Hypertrophied hearts are inefficient, i.e. consume more oxygen per unit of myocardial work than normal. The inefficiency may increase myocardial oxygen demand several fold and can be a major contributor to the development of hypoxia in hypertrophied myocytes and reduced cardiac output. We hypothesize that the inefficiency is due to mitochondrial dysfunction.

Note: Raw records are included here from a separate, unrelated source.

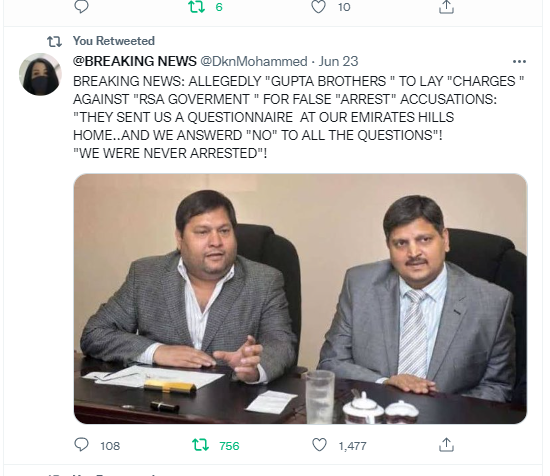
Task: Visit the @DknMohammed handle
Action: [254, 61]
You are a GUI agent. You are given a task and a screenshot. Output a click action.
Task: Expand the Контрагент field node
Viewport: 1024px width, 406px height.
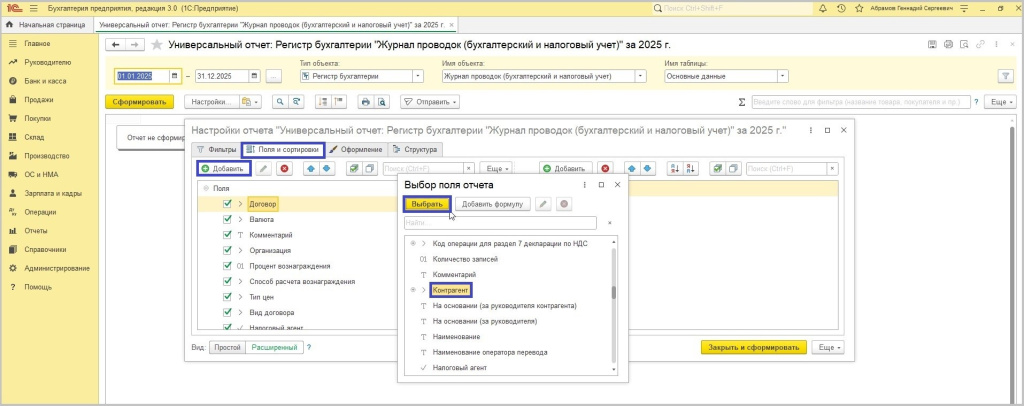(423, 290)
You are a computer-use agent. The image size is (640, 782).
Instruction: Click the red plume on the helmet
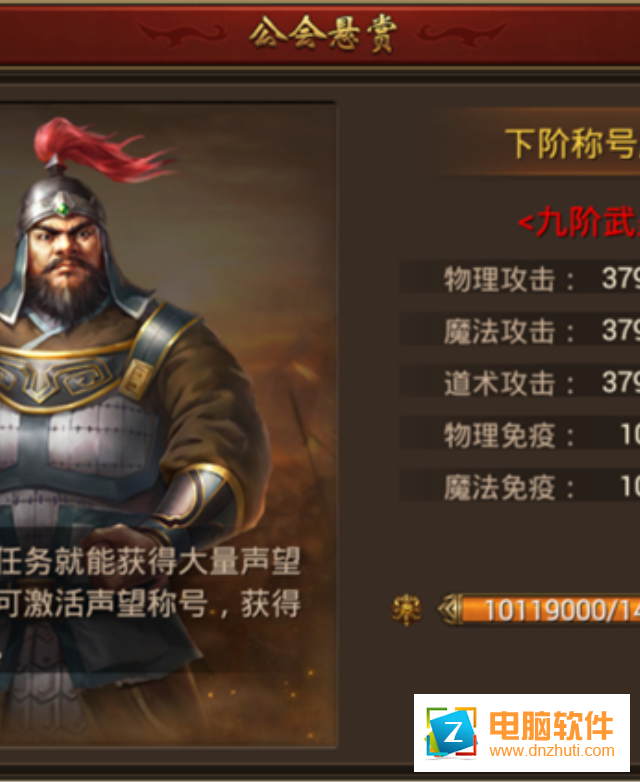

Papillary muscles were dissected from the right ventricle of control (n = 5) and monocrotaline-induced (60mg/kg sc) pulmonary hypertensive Wistar rats (n = 7). Mechanical efficiency was determined in a 0.038 ml glass chamber from work loops and oxygen uptake during 5 Hz sinusoidal length changes, peak-to-peak amplitude 15% of optimal length, at 37C. The efficiency was 35 (SD 5) % in control and 14 (SD 14) % in hypertrophied preparations (P=0.006). Experiments using blebbistatin to inhibit cross-bridge interaction demonstrated that the inefficiency is not due to sarcomere dysfunction. The right ventricular free wall was used to determine the phosphatidylglycerol/cardiolipin ratio using HPLC mass spectroscopy and cytosolic cytochrome c by quantitative immunohistochemistry. Mechanical efficiency of papillary muscles correlated with phosphatidylglycerol/cardiolipin (r = -0.82, P < 0.01) and cytosolic cytochrome c concentration (r = -0.78, P=0.01).
Cardiolipin is an essential component of the mitochondrial innermembrane - regulating its permeability, respiratory chain complexes and cytochrome c release - and is synthesized from phosphatidylglycerol. Our results suggest that the mechanical inefficiency of hypertrophied myocardium is caused by mitochondrial dysfunction due to a disturbance of cardiolipin metabolism.